Your instructions>
Update everything from the line containing "At what coordinates" down to the end of the listing, replacing "Switch" with "Change" and leaving all else unchanged. Omit the pictures from your answer.

Data items>
_____

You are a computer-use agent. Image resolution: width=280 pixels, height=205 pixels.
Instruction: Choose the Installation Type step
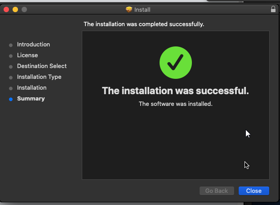[x=39, y=77]
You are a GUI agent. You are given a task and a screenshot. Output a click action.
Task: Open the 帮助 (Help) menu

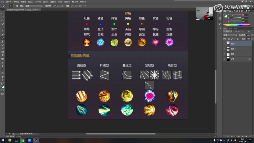[x=82, y=2]
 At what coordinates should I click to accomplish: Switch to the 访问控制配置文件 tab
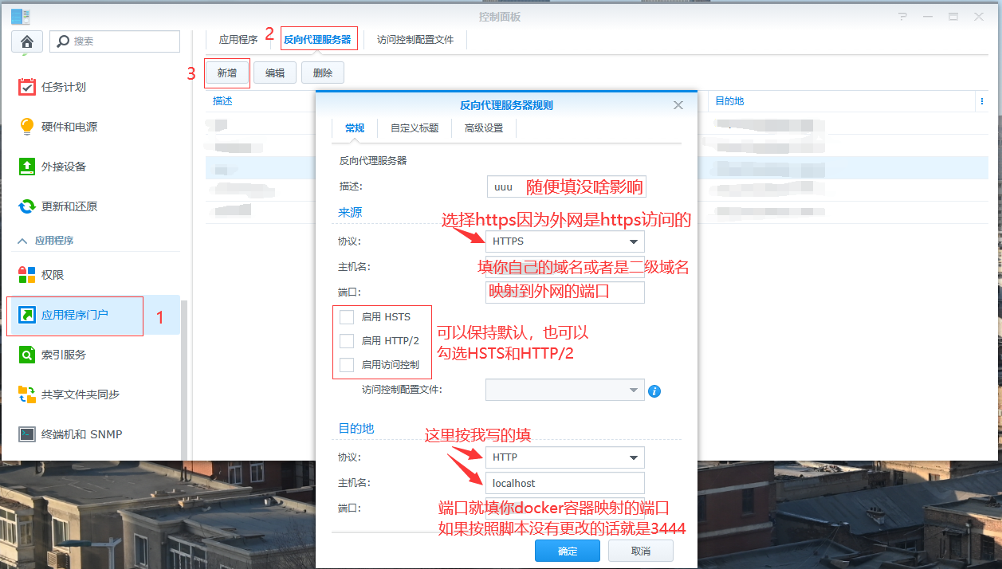415,40
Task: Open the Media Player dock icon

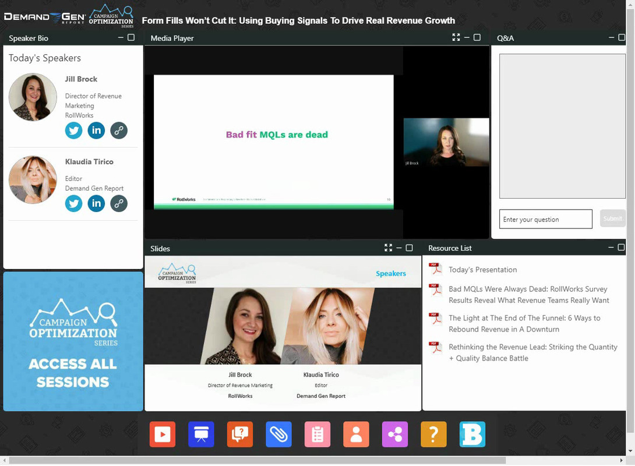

_____

Result>
 At what coordinates should I click to accomplish: Change to the 访问控制配置文件 tab
415,40
Task: Open the Media Player dock icon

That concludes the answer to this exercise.